**TASK BRIEF**
Apart from the pictures, every part of the records below gets retyped exactly.

** Opening TASK INPUTS block **

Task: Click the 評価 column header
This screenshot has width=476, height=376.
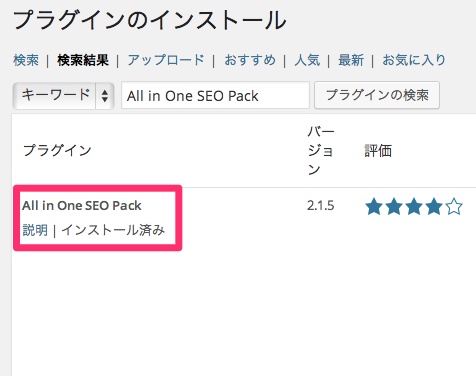Action: (378, 151)
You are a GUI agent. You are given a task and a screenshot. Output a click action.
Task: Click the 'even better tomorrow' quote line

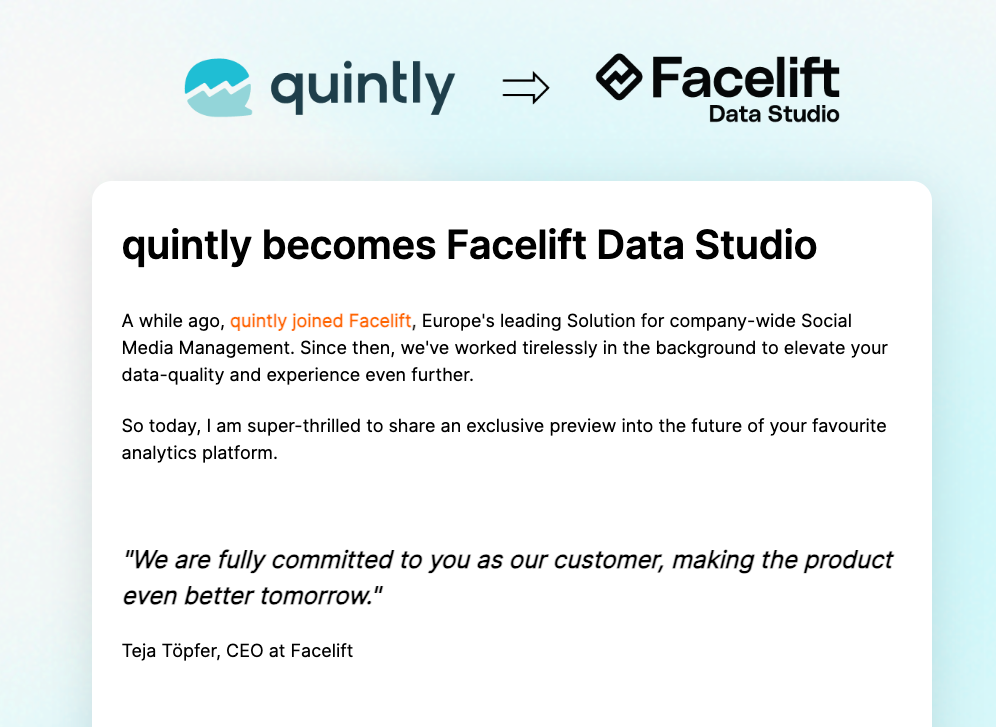pos(252,596)
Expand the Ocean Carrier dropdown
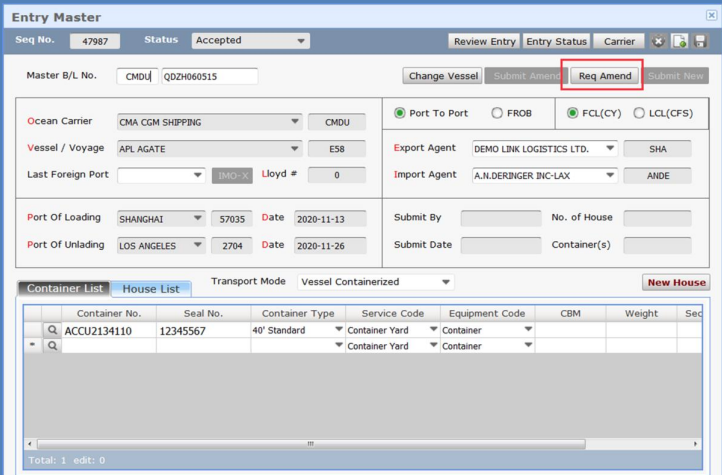Image resolution: width=722 pixels, height=475 pixels. tap(295, 122)
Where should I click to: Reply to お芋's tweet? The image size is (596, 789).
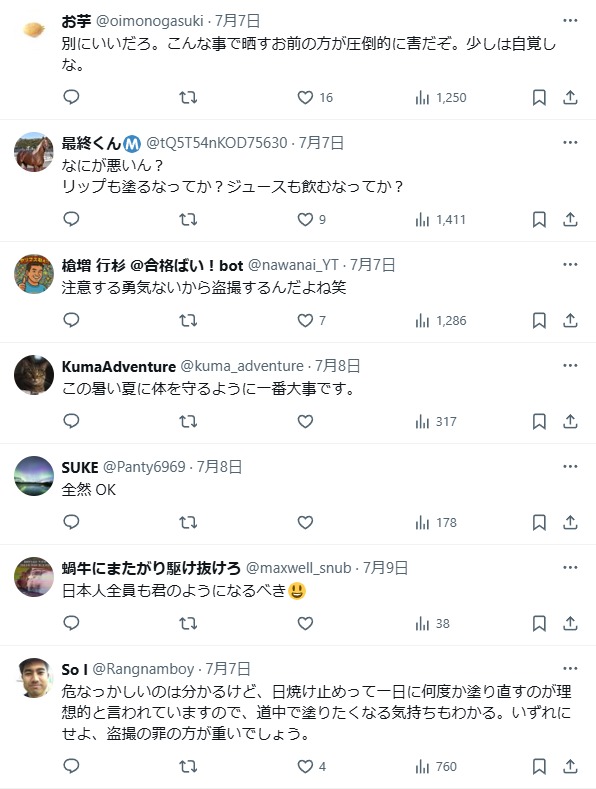[x=71, y=97]
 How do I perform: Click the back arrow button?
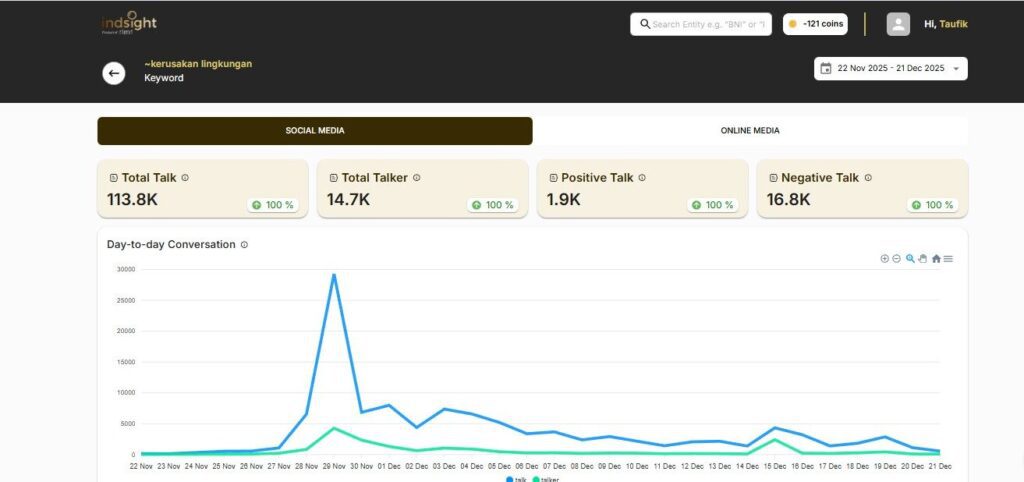114,73
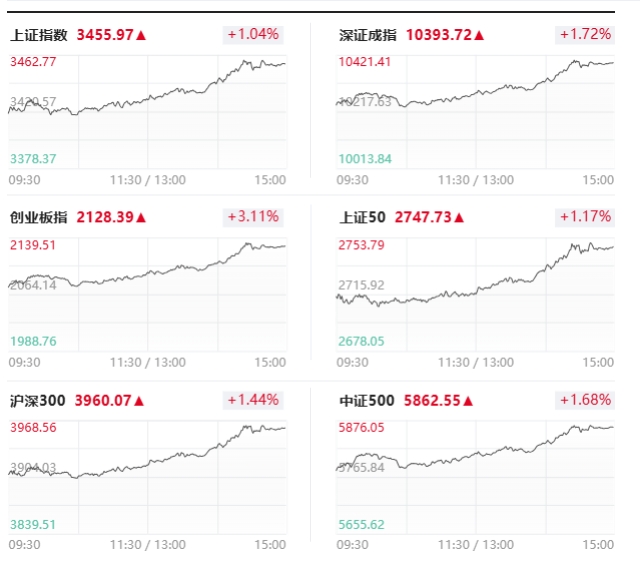Click the 中证500 index title

pyautogui.click(x=366, y=401)
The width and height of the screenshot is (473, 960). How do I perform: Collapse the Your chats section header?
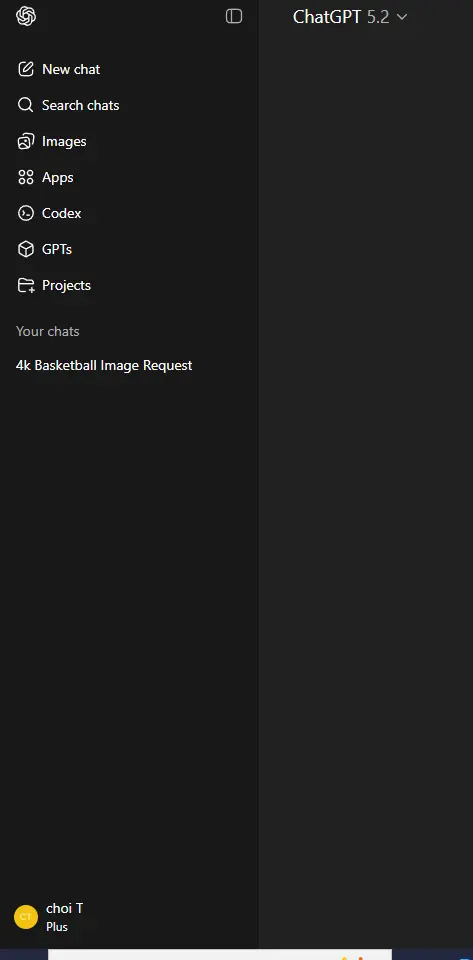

** Closing TASK INPUTS block **

**SOLUTION TO THE EXERCISE**
Task: Click the 評価 column header
This screenshot has width=476, height=376.
Action: (378, 151)
You are a GUI agent. You are given a task and a screenshot. Output a click action.
Task: Click the 'even better tomorrow' quote line

pos(252,596)
Expand the Ocean Carrier dropdown
Image resolution: width=722 pixels, height=475 pixels. tap(295, 122)
Where should I click to: Reply to お芋's tweet? The image size is (596, 789).
[x=71, y=97]
 How do I perform: Click the back arrow button?
114,73
Click the 中证500 index title

pyautogui.click(x=366, y=401)
The width and height of the screenshot is (473, 960). How do I perform: Collapse the Your chats section header?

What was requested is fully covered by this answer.